Balancing on the Mechitza - A review
In writing a recent post about being welcoming to trans folks on Babka, I wanted to understand the issues of trans Jews as much as possible. While I know many trans folks, and many Jews, I know only a handful of trans Jews. Thus, in order to gain a greater understanding of the transgender Jewish experience, I read, or rather I listened to the audiobook of “Balancing on the Mechitza”, a collection of stories and essays by and about trans Jews.
This review is not a critique. As a cis person, the lived experience of these trans and otherwise non-gender conformist Jews is outside of my own lived experience, nor do I have the experience to know whether the experiences or views of the authors of this collection represent trans Jews as a whole. Instead, I am reviewing the book from my perspective as a cis man and someone who hopes to make a welcoming space for Jews of all gender expressions.
The book is substantial. I am not talking just about its length, though it is nearly 300 pages, but more that the essays were substantial, heavy, and reading them left me with thoughts and questions that lingered afterwards.

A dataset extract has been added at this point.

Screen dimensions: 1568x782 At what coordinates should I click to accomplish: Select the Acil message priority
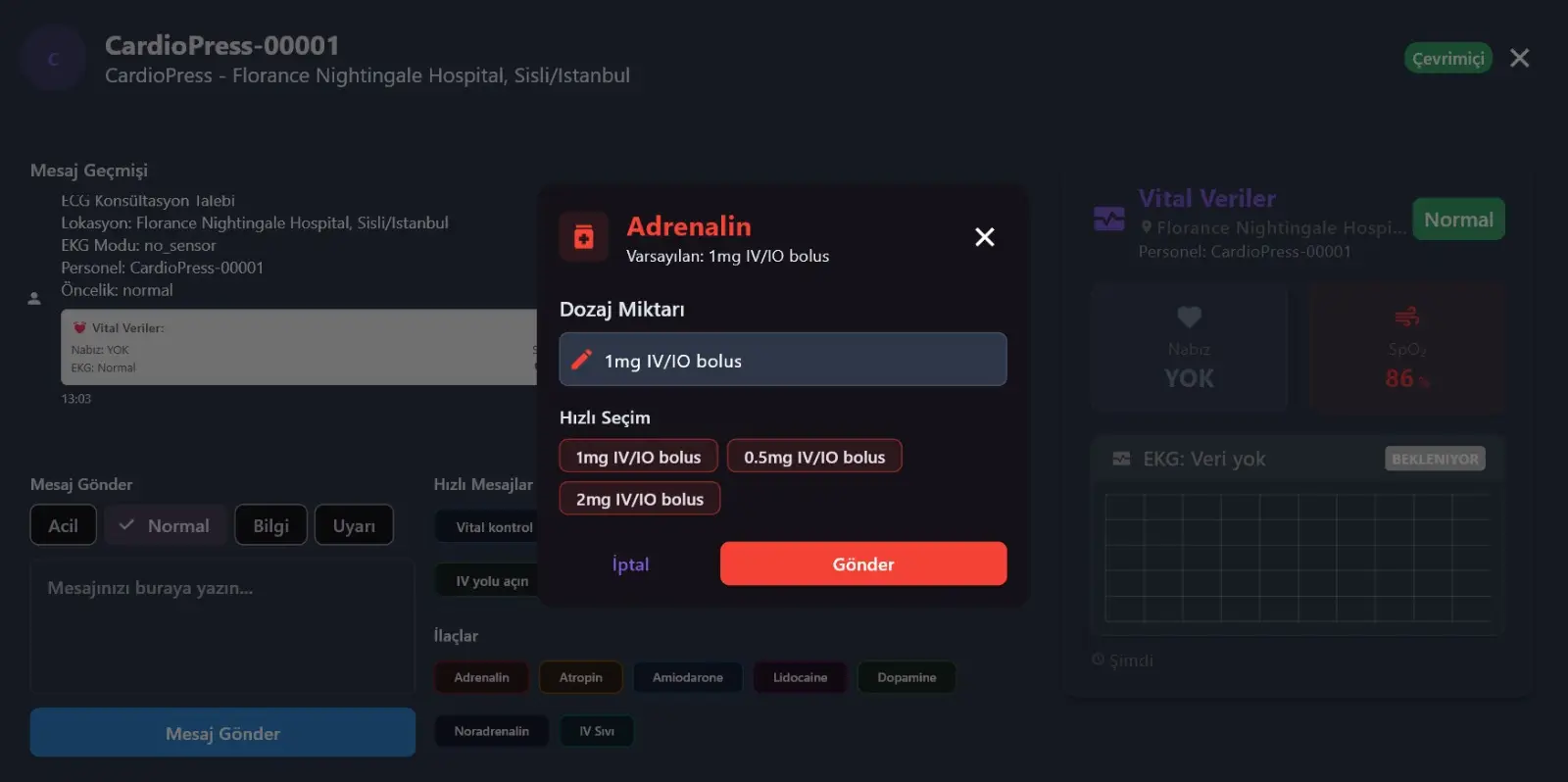point(64,525)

I was struck at first by the language used in the book. Balancing on the Mechitza was published in 2009, and likely many of the essays were written in that same year or a bit earlier. That’s only a little over a decade ago, and yet the writing seems from a bygone age, when transgender vocabulary itself was “unbaked” in our societal understanding. Terms like “transsexual”, complicated balancing acts around pronouns and even the need to write “female to male” when talking about trans men seems to be from a long ago and pre-enlightenment age.
At the same time, the essays feel intensely present. It’s hard to summarize a variety of essay with one fell swoop, but the vividness, power, and immediacy of some of the essays made their situation not only understandable, but almost tangible.

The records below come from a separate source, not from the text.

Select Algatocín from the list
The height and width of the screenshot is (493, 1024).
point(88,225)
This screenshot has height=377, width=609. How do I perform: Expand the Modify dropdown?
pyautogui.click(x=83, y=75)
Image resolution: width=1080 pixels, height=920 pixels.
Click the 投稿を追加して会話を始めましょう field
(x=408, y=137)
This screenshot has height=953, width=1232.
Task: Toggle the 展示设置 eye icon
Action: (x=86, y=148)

I must admit that sometimes listening to the essays, beautifully read by Dana Levinson, my thoughts sometimes began to drift away from the subjects of the essays. I’ve never had gender dysphoria, but I do recognize the deep sense of longing for self and belonging, for not feeling that I fit in, or feel accepted- those are feelings I am all too familiar with, and like some of the essayists, as I’ve gotten older, I’ve turned to my Judaism to help me make sense of the world and give it order.

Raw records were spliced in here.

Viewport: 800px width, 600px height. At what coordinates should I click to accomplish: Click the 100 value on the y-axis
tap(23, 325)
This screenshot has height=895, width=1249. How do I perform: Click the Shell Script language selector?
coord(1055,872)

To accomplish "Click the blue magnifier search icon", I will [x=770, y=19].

Returning to the review, the essays ranged in style and subject, from deeply personal snapshots in time, to explanations, to theological explorations of Judaism’s response to gender, philosophical and linguistic explorations of gender and gender transition- more and everything in between.
The voices that speak in this book speak loudly, clearly, and with heart. Even the editor, Noach Dzmura, who appears in the beginning and occasionally prefacing certain chapters, feels like a personal guide through the stories, explanations and analysis. I can’t help but be drawn into the experience, maybe fueled somewhat by Dana Levinson’s incredibly heartfelt reading. The book captures something special, something fundamentally Jewish, not merely in topic, but in spirit.
Most writings about Judaism’s spirituality miss the mark for me. The author either talks about the physicality- the immediate present, or they talk about their transcendence in a way that I can’t connect with. Balancing on the Mechitza has essays that bring me along with the author through their angst and transition in a way that brings the reader along with them and helps them feel both the immediacy and the deeper experience. These spiritual experiences always have a tinge of angst or sadness, something that may be common in both the Jewish and trans experience. Even the discussion of language, or of ritual feels spiritual and beautiful, in an incredibly and unabashedly Jewish way.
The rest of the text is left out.